Keziah was 16 when she first tried heroin and had a habit for eight years. She hasn’t taken heroin since late 2007 and is now an integrated coach and full-time mother.
I did know that clean kit would keep me safe. But the problem was getting hold of it. Yes, there are needle exchanges, but chemists didn’t want to stock needles because they were frightened the junkies would scare away their other customers. So they refused to stock them or gave us limited quantities. In 2005 I contracted Hepatitis C and in 2007 I was diagnosed with HIV.
By that time I was living on the streets. People despised us. Strangers used to approach me just to tell me that. It was as if by becoming an addict I had negated everything else about myself – but it wasn’t true. I was still me. Yet I began to believe that the attitudes were justified, that being an addict meant I was a bad person. It was soul-destroying.

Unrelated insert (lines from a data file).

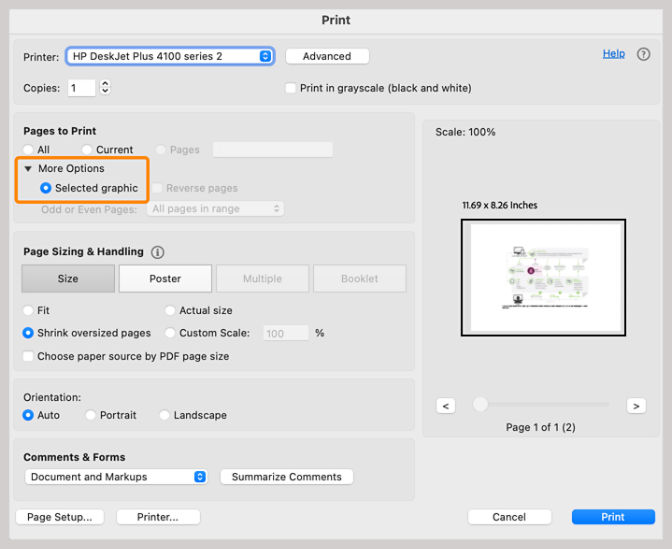Viewport: 672px width, 549px height.
Task: Open the Printer selection dropdown
Action: (169, 56)
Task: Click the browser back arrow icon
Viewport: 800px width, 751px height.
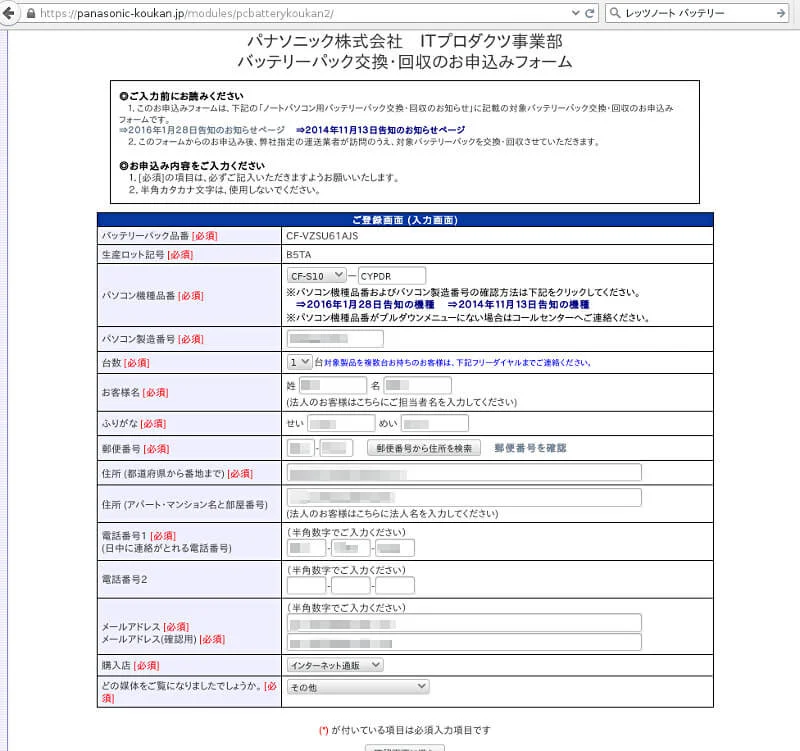Action: click(x=9, y=14)
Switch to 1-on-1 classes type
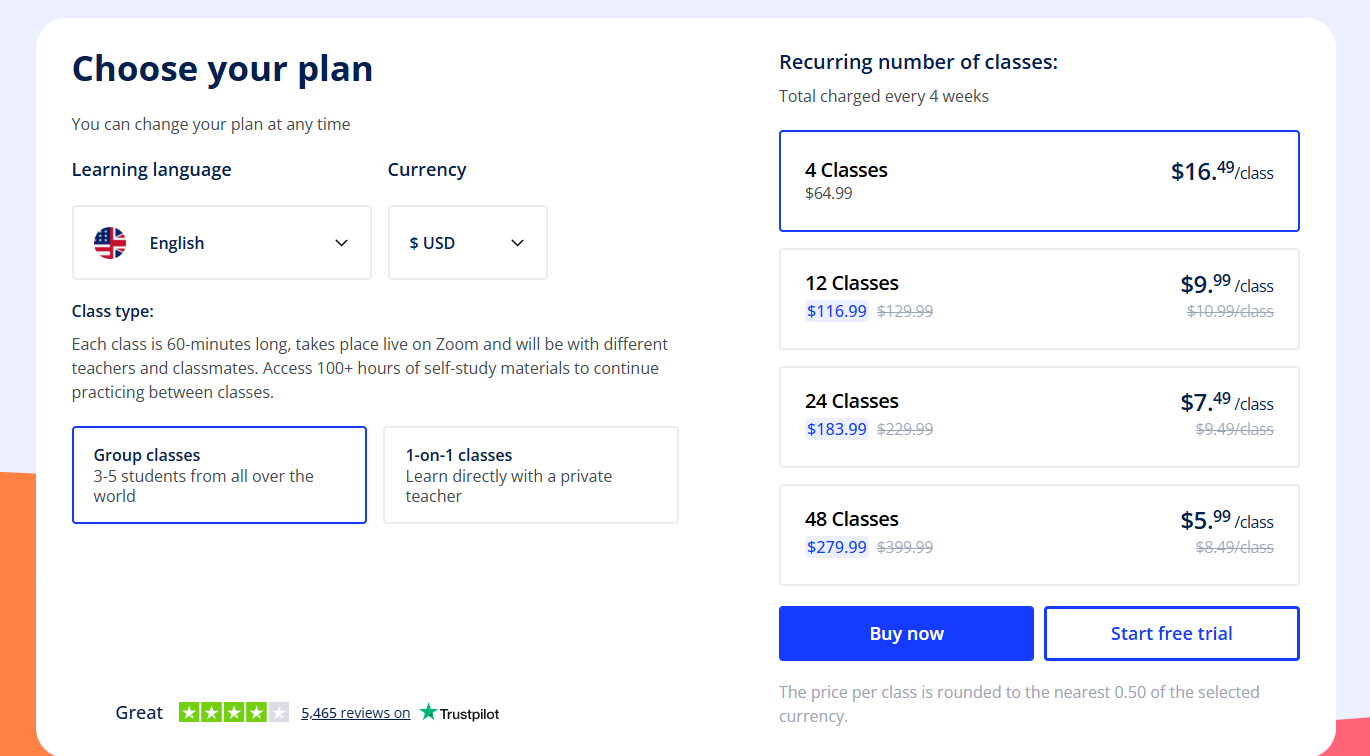 (x=530, y=475)
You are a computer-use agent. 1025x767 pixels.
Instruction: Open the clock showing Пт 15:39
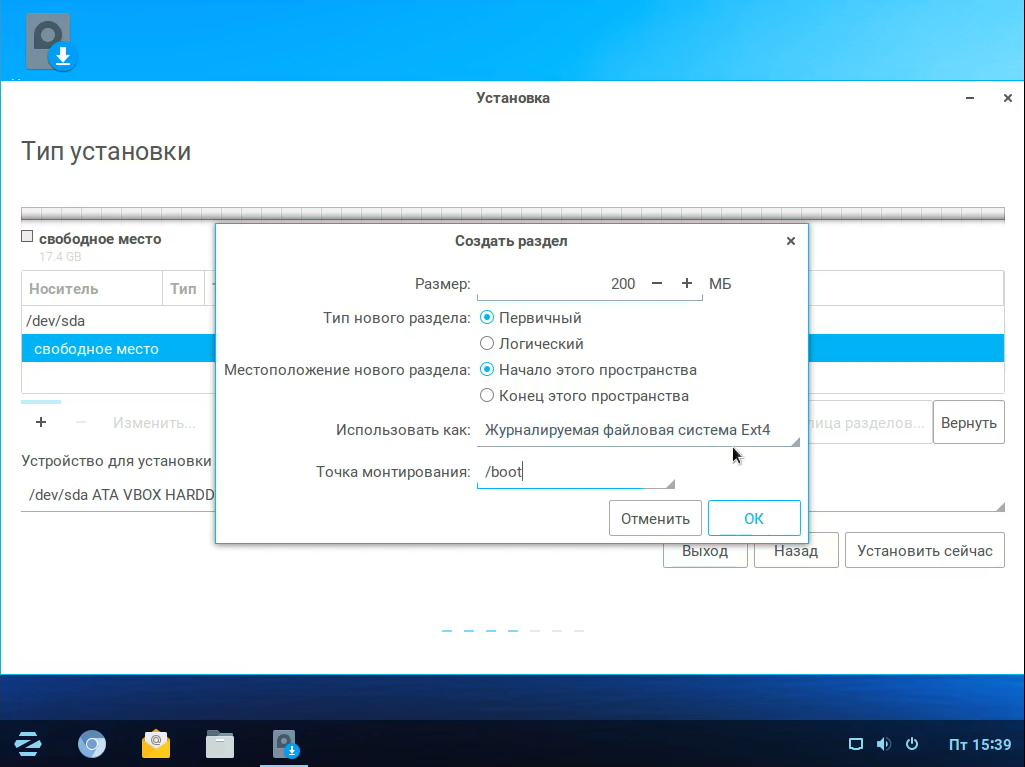pyautogui.click(x=979, y=745)
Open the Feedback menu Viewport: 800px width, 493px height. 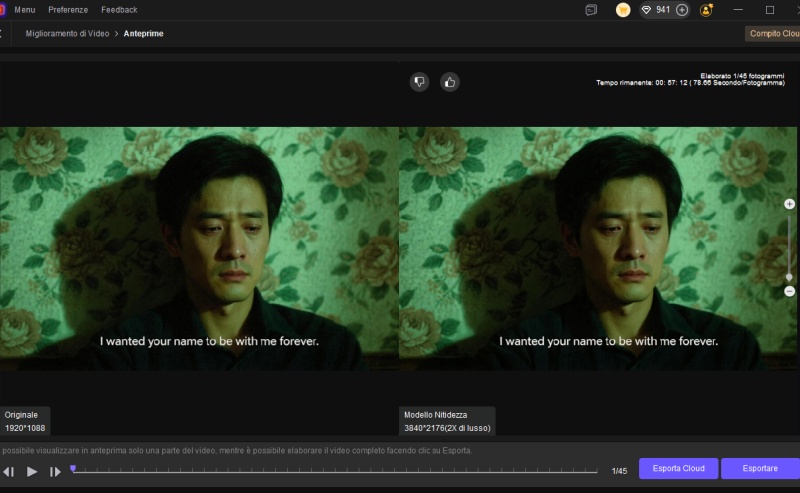(x=119, y=10)
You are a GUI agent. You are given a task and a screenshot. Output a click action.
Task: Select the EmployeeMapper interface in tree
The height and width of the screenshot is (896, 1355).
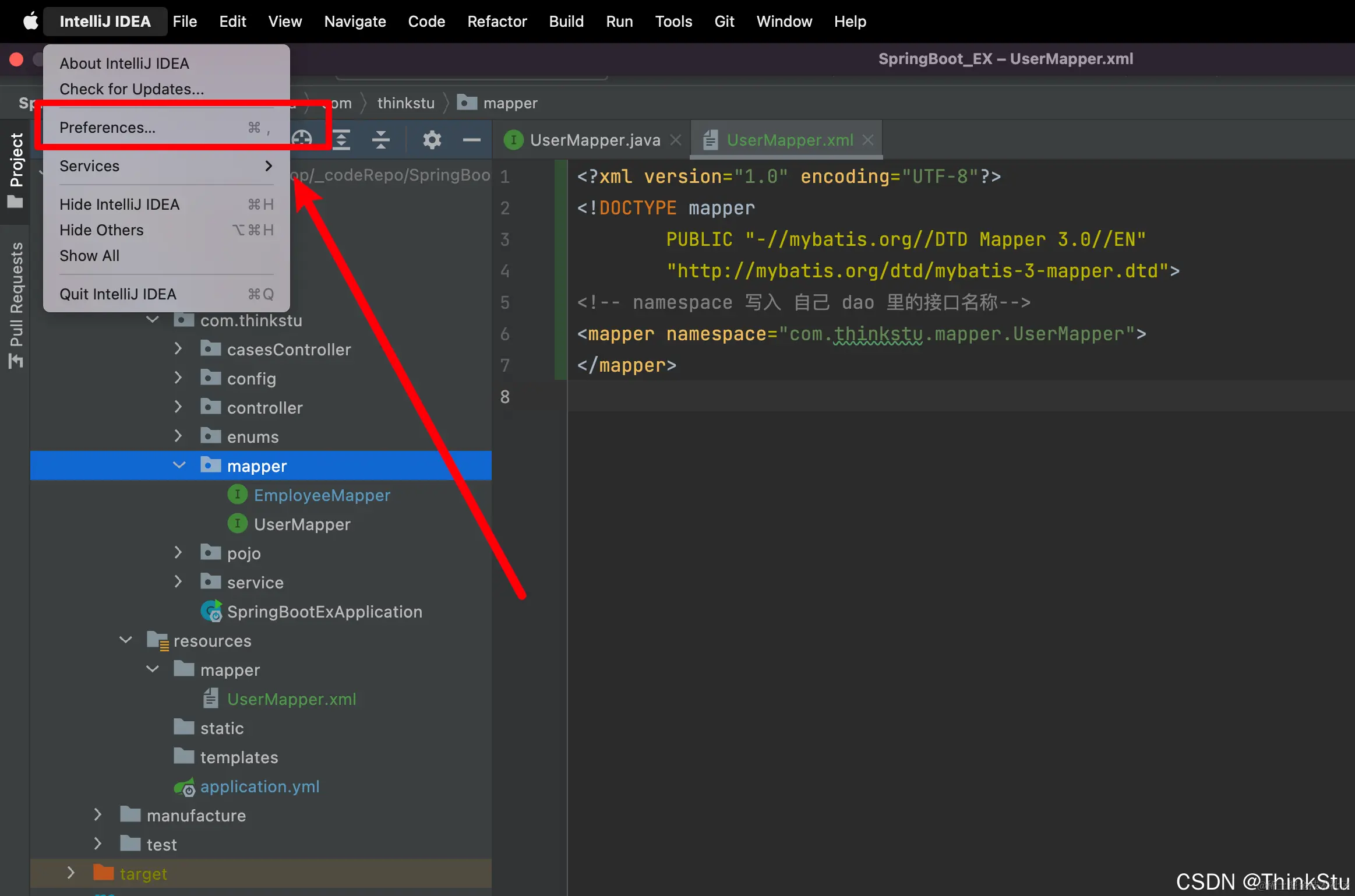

By the time I had stopped using, I was losing four or five friends a year. Some of them from overdoses; most from a combination of circumstances. HIV, poor living conditions, lack of access to medical treatment. When I think about it now, I am so sad – and so angry. Every single one of those deaths could have been prevented with a change of attitude. With clean, safe injecting centres and doctors who listened to us. Support in getting off heroin – we all wanted that; nobody wants to be a slave to a drug. But it’s never that simple. How can you cope with muscle cramps, spasms, whole-body pain and diarrhoea without the proper care and support? So much social support out there is conditional on already being abstinent. Substitution programmes are hard to get on to and rigidly inflexible. They fail a lot of people.
People who meet me now sometimes tell me I must be something special to have got out. But that’s untrue. I am no better than any of those people who lost their lives, or those still struggling with the habit and its associated downward spiral. I was fortunate enough to have support from my family – without that I would probably be dead now. Socially, there was nothing appropriate.
Every day I am grateful that my story did not end there, and I remember those for whom it did.